__Stored items__.
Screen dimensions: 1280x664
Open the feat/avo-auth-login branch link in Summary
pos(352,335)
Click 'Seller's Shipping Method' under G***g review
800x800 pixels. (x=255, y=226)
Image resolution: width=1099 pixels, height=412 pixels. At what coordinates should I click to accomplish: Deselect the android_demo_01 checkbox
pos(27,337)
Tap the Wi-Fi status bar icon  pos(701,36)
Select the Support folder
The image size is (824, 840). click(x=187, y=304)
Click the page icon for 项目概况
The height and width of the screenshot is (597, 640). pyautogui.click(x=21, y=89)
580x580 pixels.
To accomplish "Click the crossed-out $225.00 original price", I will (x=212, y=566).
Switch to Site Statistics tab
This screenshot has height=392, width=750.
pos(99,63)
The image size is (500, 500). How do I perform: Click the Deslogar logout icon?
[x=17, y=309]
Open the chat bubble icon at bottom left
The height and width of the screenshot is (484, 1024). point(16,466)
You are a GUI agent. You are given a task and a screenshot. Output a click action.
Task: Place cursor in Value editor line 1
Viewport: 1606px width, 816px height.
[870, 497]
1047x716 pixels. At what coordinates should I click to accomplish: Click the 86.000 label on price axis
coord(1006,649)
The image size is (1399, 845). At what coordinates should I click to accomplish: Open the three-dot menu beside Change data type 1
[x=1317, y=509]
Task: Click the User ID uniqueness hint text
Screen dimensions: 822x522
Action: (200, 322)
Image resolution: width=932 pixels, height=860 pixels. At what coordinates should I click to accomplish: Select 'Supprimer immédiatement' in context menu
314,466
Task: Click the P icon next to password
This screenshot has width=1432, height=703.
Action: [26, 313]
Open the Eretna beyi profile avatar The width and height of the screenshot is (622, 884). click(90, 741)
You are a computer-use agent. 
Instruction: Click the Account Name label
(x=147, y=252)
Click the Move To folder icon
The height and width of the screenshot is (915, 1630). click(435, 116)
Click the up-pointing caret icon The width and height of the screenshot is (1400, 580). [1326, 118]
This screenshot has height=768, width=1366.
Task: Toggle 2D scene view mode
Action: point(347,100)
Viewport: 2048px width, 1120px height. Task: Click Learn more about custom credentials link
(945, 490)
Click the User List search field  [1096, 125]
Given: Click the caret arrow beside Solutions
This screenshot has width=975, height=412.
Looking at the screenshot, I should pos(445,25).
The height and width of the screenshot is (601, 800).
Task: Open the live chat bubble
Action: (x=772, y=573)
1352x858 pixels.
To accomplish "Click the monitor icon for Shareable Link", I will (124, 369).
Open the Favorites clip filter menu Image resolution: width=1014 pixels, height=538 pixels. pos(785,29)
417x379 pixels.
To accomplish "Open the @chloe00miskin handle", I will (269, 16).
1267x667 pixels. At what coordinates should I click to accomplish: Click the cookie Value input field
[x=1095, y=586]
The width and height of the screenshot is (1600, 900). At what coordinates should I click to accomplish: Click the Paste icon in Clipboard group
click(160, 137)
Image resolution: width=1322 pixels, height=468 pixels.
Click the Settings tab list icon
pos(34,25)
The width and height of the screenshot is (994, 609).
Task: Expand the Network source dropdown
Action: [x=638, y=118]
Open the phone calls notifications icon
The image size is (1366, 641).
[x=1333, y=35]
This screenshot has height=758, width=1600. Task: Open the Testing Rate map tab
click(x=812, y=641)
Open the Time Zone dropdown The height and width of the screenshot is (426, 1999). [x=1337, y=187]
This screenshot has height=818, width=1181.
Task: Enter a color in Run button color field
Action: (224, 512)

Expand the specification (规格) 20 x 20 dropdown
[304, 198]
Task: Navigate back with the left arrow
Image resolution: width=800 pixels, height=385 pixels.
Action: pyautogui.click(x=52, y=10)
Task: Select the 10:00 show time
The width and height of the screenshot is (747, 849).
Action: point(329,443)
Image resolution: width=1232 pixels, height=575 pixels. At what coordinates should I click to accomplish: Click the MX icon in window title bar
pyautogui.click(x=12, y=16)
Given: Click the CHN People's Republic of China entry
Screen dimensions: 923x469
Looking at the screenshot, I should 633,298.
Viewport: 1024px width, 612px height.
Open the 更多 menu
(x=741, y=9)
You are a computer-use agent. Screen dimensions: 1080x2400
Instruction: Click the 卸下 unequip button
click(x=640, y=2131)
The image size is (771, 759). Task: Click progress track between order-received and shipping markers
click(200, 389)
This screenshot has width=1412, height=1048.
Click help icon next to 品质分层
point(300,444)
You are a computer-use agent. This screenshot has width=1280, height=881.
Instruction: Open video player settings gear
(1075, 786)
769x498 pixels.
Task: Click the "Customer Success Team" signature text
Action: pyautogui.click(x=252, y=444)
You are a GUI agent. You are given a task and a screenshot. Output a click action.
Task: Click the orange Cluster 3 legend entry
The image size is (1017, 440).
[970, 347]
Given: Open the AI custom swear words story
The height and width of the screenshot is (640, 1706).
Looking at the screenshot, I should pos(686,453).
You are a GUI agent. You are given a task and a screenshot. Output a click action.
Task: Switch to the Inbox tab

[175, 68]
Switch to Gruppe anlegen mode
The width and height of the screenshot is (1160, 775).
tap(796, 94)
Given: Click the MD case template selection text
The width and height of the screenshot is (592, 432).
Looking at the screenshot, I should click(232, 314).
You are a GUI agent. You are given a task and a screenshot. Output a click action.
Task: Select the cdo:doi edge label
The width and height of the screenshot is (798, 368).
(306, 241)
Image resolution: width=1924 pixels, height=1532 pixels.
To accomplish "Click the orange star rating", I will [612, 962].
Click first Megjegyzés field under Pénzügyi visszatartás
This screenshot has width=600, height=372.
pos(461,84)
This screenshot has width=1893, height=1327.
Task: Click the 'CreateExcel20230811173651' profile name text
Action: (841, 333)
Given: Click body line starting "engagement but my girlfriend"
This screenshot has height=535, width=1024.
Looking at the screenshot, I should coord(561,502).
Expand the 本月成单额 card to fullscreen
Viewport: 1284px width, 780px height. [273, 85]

__ACTIVITY__. Character for character, reproduce all of the lines above.

__PROBLEM SOLUTION__.
Screen dimensions: 1280x664
Open the feat/avo-auth-login branch link in Summary
pos(352,335)
Click 'Seller's Shipping Method' under G***g review
800x800 pixels. (x=255, y=226)
Image resolution: width=1099 pixels, height=412 pixels. At what coordinates should I click to accomplish: Deselect the android_demo_01 checkbox
pos(27,337)
Tap the Wi-Fi status bar icon  pos(701,36)
Select the Support folder
The image size is (824, 840). click(x=187, y=304)
Click the page icon for 项目概况
The height and width of the screenshot is (597, 640). pyautogui.click(x=21, y=89)
580x580 pixels.
To accomplish "Click the crossed-out $225.00 original price", I will (x=212, y=566).
Switch to Site Statistics tab
This screenshot has height=392, width=750.
pos(99,63)
The image size is (500, 500). How do I perform: Click the Deslogar logout icon?
[x=17, y=309]
Open the chat bubble icon at bottom left
The height and width of the screenshot is (484, 1024). point(16,466)
You are a GUI agent. You are given a task and a screenshot. Output a click action.
Task: Place cursor in Value editor line 1
Viewport: 1606px width, 816px height.
[870, 497]
1047x716 pixels. At what coordinates should I click to accomplish: Click the 86.000 label on price axis
coord(1006,649)
The image size is (1399, 845). At what coordinates should I click to accomplish: Open the three-dot menu beside Change data type 1
[x=1317, y=509]
Task: Click the User ID uniqueness hint text
Screen dimensions: 822x522
Action: (200, 322)
Image resolution: width=932 pixels, height=860 pixels. At what coordinates should I click to accomplish: Select 'Supprimer immédiatement' in context menu
314,466
Task: Click the P icon next to password
This screenshot has width=1432, height=703.
Action: [26, 313]
Open the Eretna beyi profile avatar The width and height of the screenshot is (622, 884). click(90, 741)
You are a computer-use agent. 
Instruction: Click the Account Name label
(x=147, y=252)
Click the Move To folder icon
The height and width of the screenshot is (915, 1630). click(435, 116)
Click the up-pointing caret icon The width and height of the screenshot is (1400, 580). [1326, 118]
This screenshot has height=768, width=1366.
Task: Toggle 2D scene view mode
Action: point(347,100)
Viewport: 2048px width, 1120px height. Task: Click Learn more about custom credentials link
(945, 490)
Click the User List search field  [1096, 125]
Given: Click the caret arrow beside Solutions
This screenshot has width=975, height=412.
Looking at the screenshot, I should pos(445,25).
The height and width of the screenshot is (601, 800).
Task: Open the live chat bubble
Action: (x=772, y=573)
1352x858 pixels.
To accomplish "Click the monitor icon for Shareable Link", I will (124, 369).
Open the Favorites clip filter menu Image resolution: width=1014 pixels, height=538 pixels. pos(785,29)
417x379 pixels.
To accomplish "Open the @chloe00miskin handle", I will (269, 16).
1267x667 pixels. At what coordinates should I click to accomplish: Click the cookie Value input field
[x=1095, y=586]
The width and height of the screenshot is (1600, 900). At what coordinates should I click to accomplish: Click the Paste icon in Clipboard group
click(160, 137)
Image resolution: width=1322 pixels, height=468 pixels.
Click the Settings tab list icon
pos(34,25)
The width and height of the screenshot is (994, 609).
Task: Expand the Network source dropdown
Action: [x=638, y=118]
Open the phone calls notifications icon
The image size is (1366, 641).
[x=1333, y=35]
This screenshot has height=758, width=1600. Task: Open the Testing Rate map tab
click(x=812, y=641)
Open the Time Zone dropdown The height and width of the screenshot is (426, 1999). [x=1337, y=187]
This screenshot has height=818, width=1181.
Task: Enter a color in Run button color field
Action: (224, 512)

Expand the specification (规格) 20 x 20 dropdown
[304, 198]
Task: Navigate back with the left arrow
Image resolution: width=800 pixels, height=385 pixels.
Action: pyautogui.click(x=52, y=10)
Task: Select the 10:00 show time
The width and height of the screenshot is (747, 849).
Action: point(329,443)
Image resolution: width=1232 pixels, height=575 pixels. At what coordinates should I click to accomplish: Click the MX icon in window title bar
pyautogui.click(x=12, y=16)
Given: Click the CHN People's Republic of China entry
Screen dimensions: 923x469
Looking at the screenshot, I should 633,298.
Viewport: 1024px width, 612px height.
Open the 更多 menu
(x=741, y=9)
You are a computer-use agent. Screen dimensions: 1080x2400
Instruction: Click the 卸下 unequip button
click(x=640, y=2131)
The image size is (771, 759). Task: Click progress track between order-received and shipping markers
click(200, 389)
This screenshot has width=1412, height=1048.
Click help icon next to 品质分层
point(300,444)
You are a computer-use agent. This screenshot has width=1280, height=881.
Instruction: Open video player settings gear
(1075, 786)
769x498 pixels.
Task: Click the "Customer Success Team" signature text
Action: pyautogui.click(x=252, y=444)
You are a GUI agent. You are given a task and a screenshot. Output a click action.
Task: Click the orange Cluster 3 legend entry
The image size is (1017, 440).
[970, 347]
Given: Open the AI custom swear words story
The height and width of the screenshot is (640, 1706).
Looking at the screenshot, I should pos(686,453).
You are a GUI agent. You are given a task and a screenshot. Output a click action.
Task: Switch to the Inbox tab

[175, 68]
Switch to Gruppe anlegen mode
The width and height of the screenshot is (1160, 775).
tap(796, 94)
Given: Click the MD case template selection text
The width and height of the screenshot is (592, 432).
Looking at the screenshot, I should click(232, 314).
You are a GUI agent. You are given a task and a screenshot. Output a click action.
Task: Select the cdo:doi edge label
The width and height of the screenshot is (798, 368).
(306, 241)
Image resolution: width=1924 pixels, height=1532 pixels.
To accomplish "Click the orange star rating", I will [612, 962].
Click first Megjegyzés field under Pénzügyi visszatartás
This screenshot has width=600, height=372.
pos(461,84)
This screenshot has width=1893, height=1327.
Task: Click the 'CreateExcel20230811173651' profile name text
Action: (841, 333)
Given: Click body line starting "engagement but my girlfriend"
This screenshot has height=535, width=1024.
Looking at the screenshot, I should coord(561,502).
Expand the 本月成单额 card to fullscreen
Viewport: 1284px width, 780px height. [273, 85]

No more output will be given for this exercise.